Stuck Inside of Memphis

John Haber
in New York City

Ettore Sottsass

Before Memphis in Italy, there was Olivetti. Before the most postmodern of design collectives, there was the firm that produced hypermodern technology—including the first programmable desktop computer. Olivetti did so with style, too, well before Apple, and it hired Ettore Sottsass as a design consultant in 1958. The Met Breuer claims him for not just Memphis, which he helped found in 1981, but for sixty years as a "design radical."

Americans may have forgotten him, but Sottsass started his studio in 1957, at age thirty, and moved to New York the next year to work for the firm of George Nelson. That brought him to the attention of Olivetti, which hired him as a design consultant on its mainframe—the first in Italy. He had time for more, though, and the first sign of his mature work comes with a typewriter. Ettore Sottsass's Carlton Room Divider (Metropolitan Museum of Art, 1981)Critics have derided Memphis for cuteness and tackiness, quotation and obscurity, and products for the rich alongside talk of design for everyone. Fans have embraced it for eclecticism, color, and an insistence on design as a matter of not just style, but "ways of living," and one can see all of these in the typewriter that quickly became a fashion accessory.

Saving souls

Ettore Sottsass grew up in Turin, near where Olivetti had its headquarters, and he wanted others to feel at home as well. He made that typewriter light and portable, with a slip-on case as a carrier. Both are fire-engine red, the color of toy trucks. "You don't save your soul," he said, "just painting everything in white." He had taken a basic tool of office work and made it more efficient. Yet he also made it a work of art, a work of the soul, and a matter of play.

The colors keep coming, and so does the eccentric assemblage of simple parts. Even in the 1960s, tables and shelves fly off in all sorts of directions, whether stacked or cantilevered with glass and palm fronds. Color appears from the start, too, with a chest of drawers in acid yellow—a tribute to Austrian Expressionism, but with a greater delight in excess. It appears as well in patterned tapestry, table settings, and clunky necklaces in red, yellow, black, white, and blue. "Everything in white" applies not just to Minimalism in painting, as with Robert Ryman, but also to architecture from Le Corbusier to Brutalism and Louis Kahn. Sottsass and Memphis wanted none of it.

Not everyone is out to save souls, especially in mass production. Olivetti declined to make much of the typewriter, and Sottsass moved on. He worried about souls, though, big time. Those yellow drawers form a cross after the floor plan of a church by Otto Wagner in Vienna. He also visited India in 1961, and he could not get enough of hoary civilizations. He modeled cabinets, glass, and ceramics on reliquaries, totems, funeral mounds, and symbols of enduring life. His retrospective becomes a vocabulary lesson out of more cultures than I can say.

_WORK TO DO_:
According to the review of Ettore Sottsass's work, what color were his typewriter and its slip-on case?

Interface element records
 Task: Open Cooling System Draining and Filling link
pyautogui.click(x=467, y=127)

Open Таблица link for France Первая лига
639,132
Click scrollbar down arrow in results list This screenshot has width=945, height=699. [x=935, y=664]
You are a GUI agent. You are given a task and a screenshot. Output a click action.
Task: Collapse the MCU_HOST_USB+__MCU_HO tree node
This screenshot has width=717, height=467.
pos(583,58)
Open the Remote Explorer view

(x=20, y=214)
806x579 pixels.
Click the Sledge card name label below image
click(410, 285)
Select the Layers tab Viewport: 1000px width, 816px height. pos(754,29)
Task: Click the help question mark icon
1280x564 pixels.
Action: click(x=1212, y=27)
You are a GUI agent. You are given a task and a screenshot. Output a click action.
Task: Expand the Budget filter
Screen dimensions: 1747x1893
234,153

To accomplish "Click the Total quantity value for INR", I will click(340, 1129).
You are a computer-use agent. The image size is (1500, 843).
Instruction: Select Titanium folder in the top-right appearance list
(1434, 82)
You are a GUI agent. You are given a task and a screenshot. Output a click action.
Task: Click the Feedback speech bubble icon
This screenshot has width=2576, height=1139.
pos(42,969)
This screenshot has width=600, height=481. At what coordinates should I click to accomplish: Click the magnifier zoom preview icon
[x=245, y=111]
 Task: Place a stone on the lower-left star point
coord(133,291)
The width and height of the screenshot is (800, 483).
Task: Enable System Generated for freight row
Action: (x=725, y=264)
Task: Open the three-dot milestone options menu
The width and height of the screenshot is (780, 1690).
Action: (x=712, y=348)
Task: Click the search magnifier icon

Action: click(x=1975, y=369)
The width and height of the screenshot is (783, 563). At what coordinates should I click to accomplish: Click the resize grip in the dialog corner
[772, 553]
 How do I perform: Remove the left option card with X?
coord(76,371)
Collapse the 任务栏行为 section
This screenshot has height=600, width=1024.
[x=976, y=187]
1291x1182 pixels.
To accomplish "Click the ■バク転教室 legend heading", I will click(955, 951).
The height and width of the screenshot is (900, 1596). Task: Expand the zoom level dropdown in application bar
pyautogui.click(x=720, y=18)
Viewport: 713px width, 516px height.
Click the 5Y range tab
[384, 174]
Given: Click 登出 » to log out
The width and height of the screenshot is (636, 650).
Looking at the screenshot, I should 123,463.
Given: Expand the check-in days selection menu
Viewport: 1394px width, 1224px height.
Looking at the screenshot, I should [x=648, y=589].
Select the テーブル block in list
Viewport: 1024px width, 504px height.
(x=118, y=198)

_FULL OUTPUT_:
Fire-engine red.